Document section
· · · · ·

They were scientists who wanted to discover the answer. But they also saw that their experiment needed attitudes which are often, bizarrely, taken to be incompatible with science – a deep commitment, an enthusiastic generosity, a conviction that people’s lives could be different. All this they supplied, and the attempt plainly succeeded.
The starting point now, however, is their success in showing that it could and must be done for whole families. The centre’s members, in explaining their excitement about it, constantly come back to this theme.
It was unique ‘because it was something for the whole family’. Parents could go swimming, play chess or just gossip in the cafeteria, while children played in the gym and the babies and toddlers were safe in the nurseries.
All were accessible and even visible to each other, and to the management, since the building had internal glass walls. But plainly they did not feel over supervised. There seems to have been no sense of Big Brother.
Their delight and surprise at these joint arrangements as well as their improved physical health, surely show how badly people were already suffering, even then, from social fragmentation. These people were not particularly poor, yet they felt painfully shut into compartments which cut across the lines of their natural feelings.

· · · · ·

Collected data

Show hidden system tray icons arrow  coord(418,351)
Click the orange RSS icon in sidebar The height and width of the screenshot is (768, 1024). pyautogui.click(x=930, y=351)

· · · · ·

Stated problem A
Transcribe the family centre passage starting with "The starting point" and going on through "to this theme.".
Stated problem B
List the attitudes that the family centre passage says the experiment needed.
Stated problem C
According to the family centre passage, what feature of the building let everyone be seen by each other and by the management?

Full response A
The starting point now, however, is their success in showing that it could and must be done for whole families. The centre’s members, in explaining their excitement about it, constantly come back to this theme.

Full response B
- a deep commitment
- an enthusiastic generosity
- a conviction that people's lives could be different

Full response C
The building had internal glass walls.